» **Tasks to perform**:
#1 Copy the passage on rice grain quality word for word, starting at "Grain weight provides" and ending at "consistent grain quality.".
#2 Write what comes next in the passage on rice grain quality, picking up after its last sentence.

» **Extract to read**:
1. What are the traits of physical quality of grain?

 

  • Length, width and uniformity and weight

  • Head Rice Yield

  • Colour (whiteness and translucence)

  • Chalk

  • Cracks

 

 

 

The length and width of a rice grain are important attributes that determine the class of the rice. There are three main classes of rice, based on grain length: short, medium and long. In terms of width, Arborio styles are generally the widest, followed by short, medium and long. The ratio of the length and the width is used internationally to describe the shape and class of the variety. The other important aspect of length and width is uniformity – all the grains in one sample must look the same.

 

Grain weight provides information about the size and density of the grain. Grains of different density mill differently, and are likely to retain moisture differently and cook differently. Uniform grain weight is important for consistent grain quality.

» **Data rows**:
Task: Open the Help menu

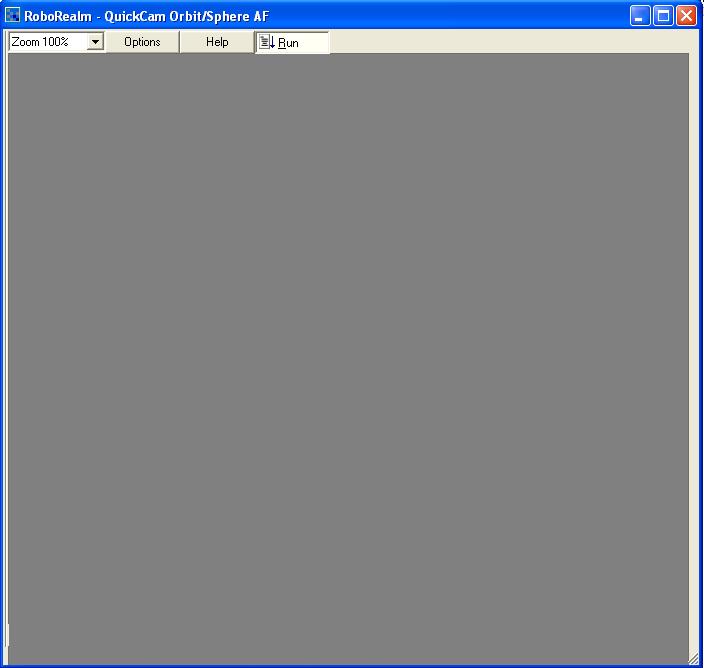Action: tap(217, 42)
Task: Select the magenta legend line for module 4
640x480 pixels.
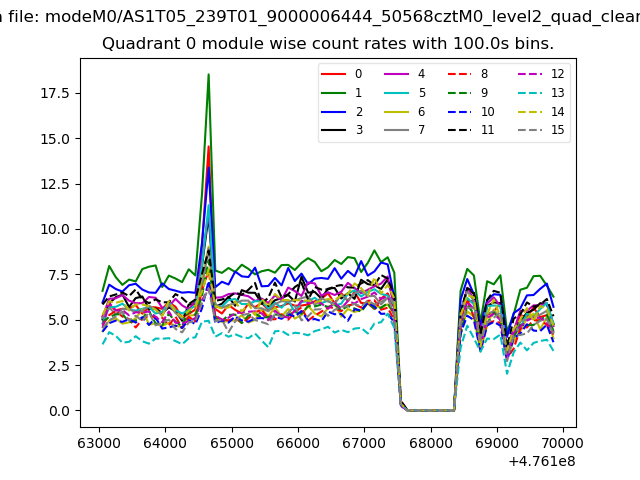Action: click(394, 74)
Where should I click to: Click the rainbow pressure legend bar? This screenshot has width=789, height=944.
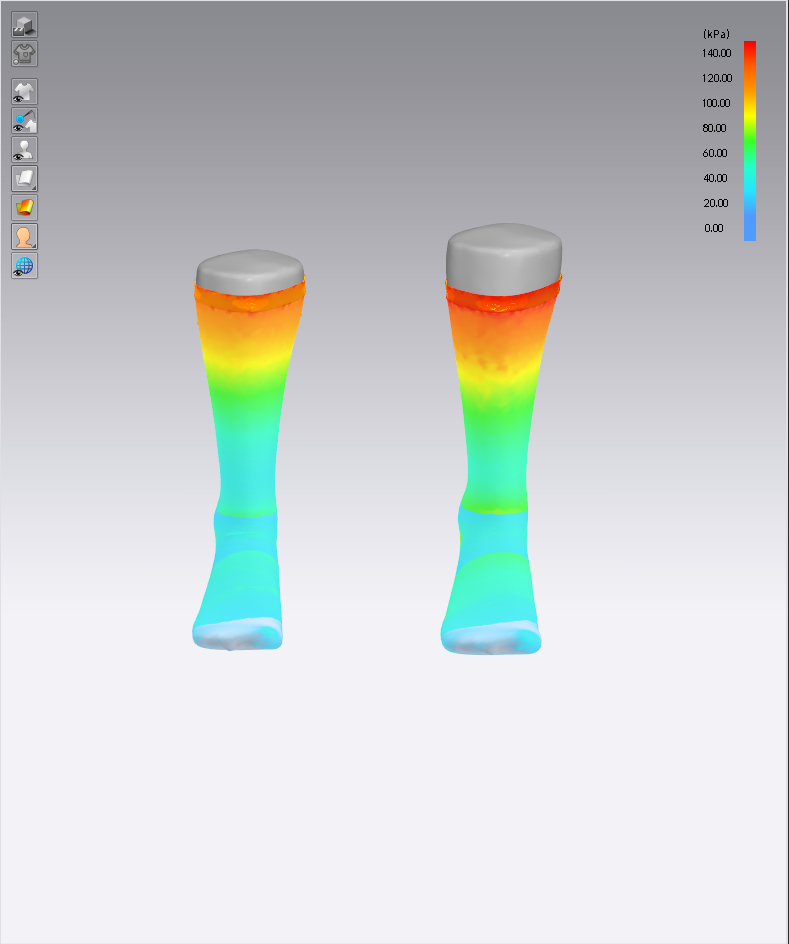pyautogui.click(x=749, y=140)
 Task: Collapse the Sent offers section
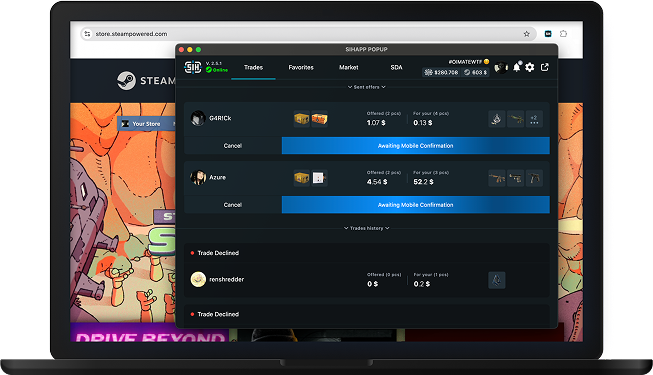(366, 87)
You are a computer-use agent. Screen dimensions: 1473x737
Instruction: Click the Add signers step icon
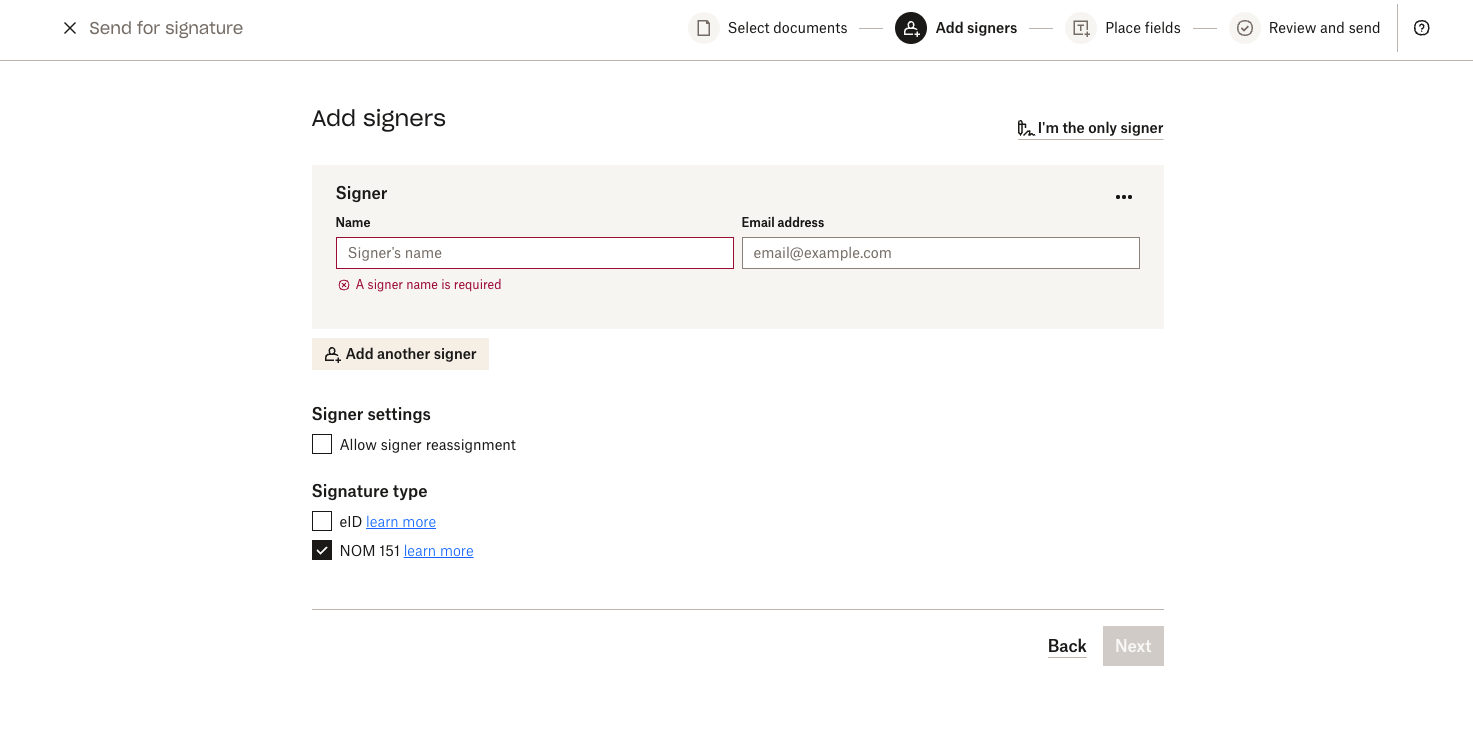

» **Answers to the exercise**:
#1
Grain weight provides information about the size and density of the grain. Grains of different density mill differently, and are likely to retain moisture differently and cook differently. Uniform grain weight is important for consistent grain quality.

#2
Head Rice Yield is the weight of whole white rice grains remaining after milling, as a percentage of the total weight of the paddy.

 

Breakage of grain during milling reduces the percentage of whole grain and it can be due to a number of factors. Chalky grains are softer than translucent grains and are more likely to break during milling. Grains that are cracked, either from moisture cycles in the field or rough handling are also likely to break during milling. Head rice yield is often the most important quality parameter to millers since they the head rice yield is generally linked to the payment they receive.

 

 

 

 

 

The whiteness and translucence of rice is important.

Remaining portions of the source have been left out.